Digital Verbum Edition
Messianism Among Jews and Christians features twelve studies of messianism among Jews and Christians focused primarily on the Herodian period and the New Testament, in the setting of ancient Jewish and early Christian theology.
William Horbury examines some relatively neglected topics bearing on messianism, including the treatment of suffering in synagogue poetry and the theology of grace in Greek Jewish poetry on the exodus. Herod’s temple restoration and the reference in Persius to “Herod’s days” are studied against the background of ruler cult, and the treatment of Christ as high priest in the Epistle to the Hebrews is related to Herodian priestly ideals and practices. Throughout the book, messianism is set in its broader religious and political context.
Central themes include: messianism in the Apocrypha and pseudepigrapha; the historical Jesus and the concepts of the Son of man and the Twelve; Jerusalem in Pauline hope; second-century Christology and messianism; Antichrist; and the cult of Christ and the cult of the saints in their Jewish and Christian context. The theology of ancient Judaism is discussed with special reference to debate on monotheism and Christology.
These studies represent an important and valuable resource for scholars and students of Judaism, Christianity and the world in which Christianity was born.
It is rare to find a scholar with such a range of reference, such an authoritative control of detail, and such a masterly knowledge of primary and secondary material. Horbury’s collection of essays, which seek to explore in a distinctive and original manner Jewish and Christian messianism in their wider cultural, social and religious context, cannot be ignored by any scholar or student with an interest in ancient Jewish and Christian history. Some may disagree with Horbury’s opinions, though many will also agree with them, but few will doubt that the reading of them has extended and enlarged their knowledge of this central issue in the study of ancient Judaism and Christianity and their interaction.

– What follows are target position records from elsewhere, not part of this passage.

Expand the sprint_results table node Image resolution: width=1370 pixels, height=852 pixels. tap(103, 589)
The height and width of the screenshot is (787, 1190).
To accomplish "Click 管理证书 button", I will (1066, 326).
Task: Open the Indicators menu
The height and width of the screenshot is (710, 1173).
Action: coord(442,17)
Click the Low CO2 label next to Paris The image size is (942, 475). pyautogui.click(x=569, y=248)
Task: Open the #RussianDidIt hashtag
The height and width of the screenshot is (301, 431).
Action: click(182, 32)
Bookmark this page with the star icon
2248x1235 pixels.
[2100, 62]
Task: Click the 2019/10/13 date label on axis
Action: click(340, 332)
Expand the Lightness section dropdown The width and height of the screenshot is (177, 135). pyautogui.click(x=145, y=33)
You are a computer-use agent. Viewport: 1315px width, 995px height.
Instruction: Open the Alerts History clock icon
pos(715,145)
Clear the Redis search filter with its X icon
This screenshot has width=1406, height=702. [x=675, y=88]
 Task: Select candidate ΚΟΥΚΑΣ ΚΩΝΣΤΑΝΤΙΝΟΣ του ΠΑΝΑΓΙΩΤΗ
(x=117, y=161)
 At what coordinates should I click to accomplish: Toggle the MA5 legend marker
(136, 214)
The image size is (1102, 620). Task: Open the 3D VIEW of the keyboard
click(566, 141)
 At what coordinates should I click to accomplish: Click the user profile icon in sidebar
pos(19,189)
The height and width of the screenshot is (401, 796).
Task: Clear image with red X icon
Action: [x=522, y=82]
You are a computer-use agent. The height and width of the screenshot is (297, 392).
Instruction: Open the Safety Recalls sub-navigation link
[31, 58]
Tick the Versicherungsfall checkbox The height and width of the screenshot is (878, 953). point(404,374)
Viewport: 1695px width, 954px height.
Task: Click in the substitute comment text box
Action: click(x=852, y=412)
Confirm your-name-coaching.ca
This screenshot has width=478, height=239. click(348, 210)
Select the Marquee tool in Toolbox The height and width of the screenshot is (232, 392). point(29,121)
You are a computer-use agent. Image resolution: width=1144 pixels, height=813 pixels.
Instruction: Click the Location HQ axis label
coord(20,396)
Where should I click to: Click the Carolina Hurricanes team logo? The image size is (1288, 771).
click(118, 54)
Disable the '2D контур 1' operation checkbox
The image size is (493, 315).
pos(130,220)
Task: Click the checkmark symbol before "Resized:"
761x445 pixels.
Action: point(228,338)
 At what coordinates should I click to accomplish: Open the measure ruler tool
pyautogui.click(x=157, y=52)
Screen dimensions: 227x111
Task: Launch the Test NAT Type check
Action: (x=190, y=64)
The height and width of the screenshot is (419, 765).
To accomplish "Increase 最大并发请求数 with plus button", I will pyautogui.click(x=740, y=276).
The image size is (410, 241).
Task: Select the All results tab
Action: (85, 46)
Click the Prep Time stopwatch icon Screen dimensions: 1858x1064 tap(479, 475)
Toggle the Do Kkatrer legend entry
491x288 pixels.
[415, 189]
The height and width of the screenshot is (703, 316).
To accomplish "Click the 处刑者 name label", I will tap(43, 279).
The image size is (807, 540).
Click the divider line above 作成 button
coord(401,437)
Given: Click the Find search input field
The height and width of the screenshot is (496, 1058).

—James Carleton Paget, University of Cambridge
As one would expect from Horbury, all the studies [in Messianism Among Jews and Christians] display enviable learning… There is no doubt that this volume is a monumental contribution to the study of its subject matter.
—Simon Gathercole
William Horbury is Professor of Jewish and Early Christian Studies at the University of Cambridge and a Fellow of the British Academy. His previous publications include Jews and Christians in Contact and Controversy.